Marcelo Pereira 1 , Sumithira Vasu 2 , Lynn O’Donnell 2 , Marcos DeLima 2 , Zihai Li 3 , Daniel Stover 3 , Robert Wesolowski 4 , Sagar Sardesai 4 , Gilbert Bader 4 , Mathew Cherian 4 , Kai Johnson 4 , Ashley Pariser 4 , Dionisa Quiroga 2 , Nicole Williams 4 , Joanne Kim 3 , Dean Lee 1 , Margaret E Gatti-Mays 3
  1. Center for Childhood Cancer, Abigail Wexner Research Institute at Nationwide Children's Hospital , Columbus, Ohio, USA
  2. The James Comprehensive Cancer Center, The Ohio State University, Columbus, Ohio, USA
  3. Pelotonia Institute for Immuno-Oncology, Division of Medical Oncology, Department of Internal Medicine, The Ohio State University , Columbus, Ohio, USA
  4. Division of Medical Oncology, Department of Internal Medicine, The Ohio State University, Columbus, Ohio, USA

Breast cancer (BC) is often immunologically cold, characterized by low mutational burden and low PD-L1 expression. This intrinsic resistance to immunotherapy is due to low neoantigen levels, defective antigen presentation, and immunosuppressive signals like TGF-β in the tumor microenvironment (TME), which exclude effector T cells and NK cells.

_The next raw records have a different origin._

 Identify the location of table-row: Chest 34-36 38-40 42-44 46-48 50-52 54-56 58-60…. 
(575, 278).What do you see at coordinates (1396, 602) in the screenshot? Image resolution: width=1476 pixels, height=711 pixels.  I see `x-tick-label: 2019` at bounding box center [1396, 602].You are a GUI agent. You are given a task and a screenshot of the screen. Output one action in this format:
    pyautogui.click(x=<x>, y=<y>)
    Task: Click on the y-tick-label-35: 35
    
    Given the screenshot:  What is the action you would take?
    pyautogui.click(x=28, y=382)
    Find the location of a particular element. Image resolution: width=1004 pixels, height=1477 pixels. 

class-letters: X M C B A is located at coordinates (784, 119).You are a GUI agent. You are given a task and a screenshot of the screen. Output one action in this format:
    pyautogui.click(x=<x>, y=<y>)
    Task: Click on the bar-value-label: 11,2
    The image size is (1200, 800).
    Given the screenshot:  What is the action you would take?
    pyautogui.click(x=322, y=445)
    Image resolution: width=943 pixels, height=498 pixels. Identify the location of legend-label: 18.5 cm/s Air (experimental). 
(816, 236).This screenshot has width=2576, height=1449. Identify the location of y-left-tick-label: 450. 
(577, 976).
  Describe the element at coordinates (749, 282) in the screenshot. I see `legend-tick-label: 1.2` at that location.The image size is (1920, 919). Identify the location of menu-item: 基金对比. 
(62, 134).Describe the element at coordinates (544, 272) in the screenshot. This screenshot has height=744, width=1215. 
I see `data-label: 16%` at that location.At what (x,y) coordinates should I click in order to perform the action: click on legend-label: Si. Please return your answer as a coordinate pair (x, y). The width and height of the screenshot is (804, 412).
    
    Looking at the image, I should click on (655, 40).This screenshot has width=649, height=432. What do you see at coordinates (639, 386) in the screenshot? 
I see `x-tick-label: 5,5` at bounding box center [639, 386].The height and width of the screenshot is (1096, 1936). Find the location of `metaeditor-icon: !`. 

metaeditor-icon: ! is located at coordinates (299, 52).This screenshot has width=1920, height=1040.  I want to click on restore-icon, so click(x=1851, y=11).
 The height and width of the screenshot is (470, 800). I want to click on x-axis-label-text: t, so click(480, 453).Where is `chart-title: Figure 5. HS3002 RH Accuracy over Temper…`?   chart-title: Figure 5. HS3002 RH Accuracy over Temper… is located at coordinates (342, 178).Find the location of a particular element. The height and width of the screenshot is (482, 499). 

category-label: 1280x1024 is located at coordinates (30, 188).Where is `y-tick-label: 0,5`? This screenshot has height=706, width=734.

These factors impede effective anti-tumor immune responses, as reflected by modest results with immune checkpoint inhibitor (ICI) monotherapy in BC. Although neoantigens are rare, surface expression of the tumor-associated disialoganglioside GD2 is high in aggressive BC subtypes, providing strong rationale for evaluating an anti-GD2 antibody with NK cells in BC.

Therefor, we generated pre-clinical data that support a clinical trial to evaluate the stepwise addition of gemcitabine (for TME modulation), TGFβ-imprinted, IL-21-expanded allogenic universal donor NK cells (TGFβi NKs, having tissue homing and TGFβ-resistance), and naxitamab (an FDA-approved anti-GD2 monoclonal antibody) to overcome these intrinsic resistance mechanisms in BC.

Our preclinical data shows that TGFβi NK cells had improved binding avidity to breast cancer cell lines and that anti-GD2 treatment increased ADCC-mediated cell lysis by TGFβi NKs. Gemcitabine treatment did not alter GD2 expression on MDA-MB231 tumor cells but induced MICA expression. In vivo, female NSG mice injected with MDA-MB231 cells were divided into four groups: Tumor only controls, Gem alone, TGFβi NK + aGD2 (NK-GD2), and Gem + TGFβi NK + aGD2 (DigNK). The DigNK group showed superior weight stability and tumor growth reduction compared to other groups. Improved survival was observed in NK-GD2 and DigNK arms, with no significant toxicities.

Our preclinical data supported a Phase 1b/2 clinical trial to evaluate this immunotherapy combination in patients with aggressive, immunotherapy-resistant metastatic BC, which is now open and enrolling at The Ohio State University Comprehensive Cancer Center (NCT06026657, Columbus, OH). We plan to recruit up to 39 evaluable patients.